Start of Reading text

The recession-battered motor industry was given a huge boost yesterday when Japanese giant Nissan announced plans to invest £200 million to build batteries for electric cars, creating 350 jobs.
Prime Minister Gordon Brown and business secretary Lord Mandelson warmly welcomed the news during a visit to the firm’s plant in Sunderland which is now a contender to manufacture the group’s new “greener” electric vehicles.
The Government also named the North East as the second Low Carbon Economic Area, including a training centre which will be the first to specialise in the manufacture and maintenance of ultra-low carbon vehicles.
Over the next two years, 750 charging points will be installed across the North East, including supermarkets, shopping centres, public transport installations, hospitals, universities, public buildings and domestic and business premises.
The first points are currently being installed in Newcastle and Gateshead.
Nissan will also manufacture batteries at a plant in Portugal in its alliance with Renault.
The firm described the announcement as a “first significant step” towards producing batteries for its zero emission mobility programme in Europe.
“The two governments have offered to extend financial assistance and other support to ensure that Nissan locates the proposed plants within their respective countries.
“This recognises the significant contribution that the plants are likely to make to the long-term health of both the national and regional economies by being central to the growth of the automotive and associated industries, boosting jobs and the skills sector and pioneering the manufacture and sale of zero emission vehicles in Europe,” the firm said.
The announcement is seen as a big boost for the long-term future of the Sunderland plant, which was forced to shed 1,200 jobs in January as it battled to overcome the crisis in the motor industry.
The Prime Minister told workers: “This product shows that Britain will lead the way in the new, low-carbon jobs of the future. The message from the North East is, just as you led the way in the transport and industrial revolution, so too you are now leading the way with the low-carbon revolution.
“I know as a country we face challenges. The question often asked of me is, where are the jobs of the future going to come? People are answering that question here at Nissan today.”
Lord Mandelson said: “This is good news not just for the North East, but for the whole of the UK, helping to attract foreign investment and securing UK’s place as a global leader in hi-tech manufacturing and automotive industries.”
Low Carbon Economic Areas were announced as part of the Government’s low carbon industrial strategy last week, with the first based in the South West of England, specialising in wave and tidal technology.
Friends of the Earth’s Tony Bosworth said: “Electric cars are only as clean as the energy used to power them, and the UK’s renewable energy industry is still lagging way behind the rest of Europe.”
Shadow transport secretary Theresa Villiers said: “Labour’s record on low-carbon transport was damaged beyond repair the day they gave the go-ahead for a third runway at Heathrow.”

End of Reading text

Tasks:
1) According to the Nissan article, how many charging points will be installed across the North East over the next two years?
2) Retype the Nissan article from "The Prime Minister" to "the low-carbon revolution.".
The records after the Nissan article are not used in any task.

Start of Supplied entries

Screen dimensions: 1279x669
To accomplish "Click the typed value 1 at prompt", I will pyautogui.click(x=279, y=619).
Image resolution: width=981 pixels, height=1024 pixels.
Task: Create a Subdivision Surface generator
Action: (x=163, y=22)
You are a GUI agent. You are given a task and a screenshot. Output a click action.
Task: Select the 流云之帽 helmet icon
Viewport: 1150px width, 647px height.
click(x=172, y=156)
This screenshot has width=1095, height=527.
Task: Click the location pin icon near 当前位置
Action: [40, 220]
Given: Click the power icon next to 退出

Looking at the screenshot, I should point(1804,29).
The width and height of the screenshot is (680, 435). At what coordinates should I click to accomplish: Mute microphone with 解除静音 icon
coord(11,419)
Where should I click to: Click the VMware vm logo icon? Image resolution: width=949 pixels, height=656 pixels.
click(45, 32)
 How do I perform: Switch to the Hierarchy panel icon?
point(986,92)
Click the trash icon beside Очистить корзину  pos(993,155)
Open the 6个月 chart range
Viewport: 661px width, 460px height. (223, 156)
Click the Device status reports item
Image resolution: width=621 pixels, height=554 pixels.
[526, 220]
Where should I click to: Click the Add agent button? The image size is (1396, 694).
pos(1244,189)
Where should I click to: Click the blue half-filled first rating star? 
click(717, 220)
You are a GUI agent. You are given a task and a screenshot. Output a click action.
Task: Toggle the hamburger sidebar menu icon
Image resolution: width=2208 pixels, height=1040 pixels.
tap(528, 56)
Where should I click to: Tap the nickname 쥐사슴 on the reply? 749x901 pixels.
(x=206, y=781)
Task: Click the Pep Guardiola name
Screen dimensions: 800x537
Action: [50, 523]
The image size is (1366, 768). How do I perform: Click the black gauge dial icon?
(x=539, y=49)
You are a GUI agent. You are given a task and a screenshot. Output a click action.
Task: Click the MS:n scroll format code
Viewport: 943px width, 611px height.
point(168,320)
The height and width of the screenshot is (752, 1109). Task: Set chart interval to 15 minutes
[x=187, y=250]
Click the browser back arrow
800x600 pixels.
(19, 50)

End of Supplied entries

Answers to the exercises:
1) 750 charging points.

2)
The Prime Minister told workers: “This product shows that Britain will lead the way in the new, low-carbon jobs of the future. The message from the North East is, just as you led the way in the transport and industrial revolution, so too you are now leading the way with the low-carbon revolution.